Following his introductory group show at MASSIMODECARLO Pièce Unique in 2021, painter extraordinaire Andrew LaMar Hopkins – a.k.a. Désirée Joséphine Duplantier, his drag alter ego – is returning solo with six recent miniatures: yet another occasion for the citizens of light to snatch a glimpse at the little-told if not forgotten history of early 19th-century New Orleans Creoles, whom he has dedicated his lifework to. While the definition has shifted over the years, the term créole originally referred to the people born in colonial Louisiana under both French and Spanish rule, no matter their lineage or skin color. After the territory’s 1803 purchase by the United States, this category got further narrowed down to the former French one of les gens de couleur libres – from then on, an independent group of mixed-race Americans with European, West-African, and Amerindian ancestry: namely, descending altogether from the settler, the enslaved and the indigenous.

In the subsequent decades, New Orleans Creoles went on to enjoy quite a life as shopkeepers, artisans or landowners, some of them counting among the wealthiest free persons of color in the country. For example, the Voodoo Queen Marie Laveau has been a recurrent historical figure in Hopkins’ paintings. That being said, their self-created identity at the crossroads of so many others kept entertaining strong ties with France: they typically spoke the language, traveled back and forth to the old world and showed off their prosperity with the latest Parisian fashion, be it fancy clothing or neoclassical furniture. Louisiana Creole culture experienced its golden age in the first half of the 19th century before the American Civil War broke out and imposed its Manichean, black-and-white racial view instead. Thereon ‘too white to be black, too black to be white,’ to quote late professor, filmmaker and poet Maurice M. Martinez’ 2017 book Black Creole, they saw their group marginalized, their assets eroded, as their rights challenged.

A native of Mobile, Alabama – the adjacent state – and a longtime resident of New Orleans, Hopkins hasn’t only set out to unearth and celebrate its foregone yet still vibrant Creole culture.

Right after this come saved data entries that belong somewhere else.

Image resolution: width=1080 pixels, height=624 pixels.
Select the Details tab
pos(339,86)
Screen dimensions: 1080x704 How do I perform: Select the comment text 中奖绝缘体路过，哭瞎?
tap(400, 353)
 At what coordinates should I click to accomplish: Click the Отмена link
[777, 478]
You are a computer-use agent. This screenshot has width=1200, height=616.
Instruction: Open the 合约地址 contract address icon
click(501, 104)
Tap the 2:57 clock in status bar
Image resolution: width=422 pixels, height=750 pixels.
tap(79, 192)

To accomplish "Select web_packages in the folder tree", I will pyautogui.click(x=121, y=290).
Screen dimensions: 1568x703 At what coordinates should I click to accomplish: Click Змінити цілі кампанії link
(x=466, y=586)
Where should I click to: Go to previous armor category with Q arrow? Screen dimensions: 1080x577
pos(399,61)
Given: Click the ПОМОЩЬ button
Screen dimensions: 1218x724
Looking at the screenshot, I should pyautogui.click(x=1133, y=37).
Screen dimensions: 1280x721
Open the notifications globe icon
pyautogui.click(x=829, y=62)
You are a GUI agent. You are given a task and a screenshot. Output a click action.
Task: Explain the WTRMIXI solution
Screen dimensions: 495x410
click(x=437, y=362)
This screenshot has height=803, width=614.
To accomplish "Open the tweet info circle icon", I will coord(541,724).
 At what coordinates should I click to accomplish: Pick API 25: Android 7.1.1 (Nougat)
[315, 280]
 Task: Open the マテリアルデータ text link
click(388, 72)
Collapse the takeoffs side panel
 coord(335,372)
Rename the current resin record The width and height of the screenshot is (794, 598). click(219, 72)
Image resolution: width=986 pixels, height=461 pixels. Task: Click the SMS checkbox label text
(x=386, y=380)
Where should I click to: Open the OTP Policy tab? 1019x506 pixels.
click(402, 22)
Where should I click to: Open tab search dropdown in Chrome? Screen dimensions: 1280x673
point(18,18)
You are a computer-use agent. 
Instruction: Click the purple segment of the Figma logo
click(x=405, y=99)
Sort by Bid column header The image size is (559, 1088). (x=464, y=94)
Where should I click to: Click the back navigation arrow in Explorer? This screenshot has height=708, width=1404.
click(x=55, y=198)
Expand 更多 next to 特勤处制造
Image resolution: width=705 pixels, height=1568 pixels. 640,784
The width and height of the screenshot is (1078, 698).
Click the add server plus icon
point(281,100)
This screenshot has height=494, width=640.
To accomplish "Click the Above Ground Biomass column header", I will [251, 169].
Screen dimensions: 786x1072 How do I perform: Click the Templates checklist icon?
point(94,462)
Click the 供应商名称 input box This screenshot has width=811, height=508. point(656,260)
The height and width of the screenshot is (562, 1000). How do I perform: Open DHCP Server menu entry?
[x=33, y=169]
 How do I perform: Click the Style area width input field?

He has also discovered that he was part of it himself, descending on his father’s side from a French navy man – Nicolas Baudin from Tours. The latter received a Louisiana land grant in 1710, and the offspring of his many sons and slaves eventually inherited the plantation. Not unlike his free ancestors of color, the self-taught artist is striving to be his best self, embodying the very way of life he wishes to resurrect. A dandy since always, he has developed from a young age an insatiable thirst for antebellum history, architecture and decorative crafts, which led him to open at 20 an antiques shop in town. While he now collects for his own pleasure and visits France many times a year to prowl flea markets, he has put this passion at the service of his art. Executed with a dazzling attention to detail, his genre paintings unfold in exquisitely gilded frames and a faux naïve style the perhaps not so lost folklore of New Orleans Creoles, which he fantasizes and personifies to perfection.

A retrospective of his work is currently held at the Louisiana State Museum of New Orleans, from November 22, 2022 to September 30, 2023.